[Stored data entries]

◇ ◇ ◇ ◇ ◇

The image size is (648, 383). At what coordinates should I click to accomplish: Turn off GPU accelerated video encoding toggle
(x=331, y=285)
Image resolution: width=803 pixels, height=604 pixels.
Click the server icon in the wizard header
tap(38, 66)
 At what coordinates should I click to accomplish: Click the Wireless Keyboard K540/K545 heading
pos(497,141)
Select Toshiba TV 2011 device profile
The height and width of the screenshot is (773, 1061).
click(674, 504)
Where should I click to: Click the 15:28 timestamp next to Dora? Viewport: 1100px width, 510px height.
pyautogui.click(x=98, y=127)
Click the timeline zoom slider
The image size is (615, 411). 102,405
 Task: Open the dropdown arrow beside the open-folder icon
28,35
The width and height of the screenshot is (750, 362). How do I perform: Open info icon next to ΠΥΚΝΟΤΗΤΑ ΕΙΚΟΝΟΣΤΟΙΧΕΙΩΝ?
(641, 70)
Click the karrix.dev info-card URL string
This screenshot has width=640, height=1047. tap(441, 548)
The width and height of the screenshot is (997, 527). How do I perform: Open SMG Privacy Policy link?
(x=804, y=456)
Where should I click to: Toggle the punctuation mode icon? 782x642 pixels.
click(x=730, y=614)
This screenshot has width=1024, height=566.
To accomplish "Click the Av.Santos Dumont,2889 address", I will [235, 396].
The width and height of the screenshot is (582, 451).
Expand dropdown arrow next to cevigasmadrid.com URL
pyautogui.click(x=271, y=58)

◇ ◇ ◇ ◇ ◇

Give the data again, unchanged in every line.

- _Written response_
The image size is (648, 383). At what coordinates should I click to accomplish: Turn off GPU accelerated video encoding toggle
(x=331, y=285)
Image resolution: width=803 pixels, height=604 pixels.
Click the server icon in the wizard header
tap(38, 66)
 At what coordinates should I click to accomplish: Click the Wireless Keyboard K540/K545 heading
pos(497,141)
Select Toshiba TV 2011 device profile
The height and width of the screenshot is (773, 1061).
click(674, 504)
Where should I click to: Click the 15:28 timestamp next to Dora? Viewport: 1100px width, 510px height.
pyautogui.click(x=98, y=127)
Click the timeline zoom slider
The image size is (615, 411). 102,405
 Task: Open the dropdown arrow beside the open-folder icon
28,35
The width and height of the screenshot is (750, 362). How do I perform: Open info icon next to ΠΥΚΝΟΤΗΤΑ ΕΙΚΟΝΟΣΤΟΙΧΕΙΩΝ?
(641, 70)
Click the karrix.dev info-card URL string
This screenshot has width=640, height=1047. tap(441, 548)
The width and height of the screenshot is (997, 527). How do I perform: Open SMG Privacy Policy link?
(x=804, y=456)
Where should I click to: Toggle the punctuation mode icon? 782x642 pixels.
click(x=730, y=614)
This screenshot has width=1024, height=566.
To accomplish "Click the Av.Santos Dumont,2889 address", I will [235, 396].
The width and height of the screenshot is (582, 451).
Expand dropdown arrow next to cevigasmadrid.com URL
pyautogui.click(x=271, y=58)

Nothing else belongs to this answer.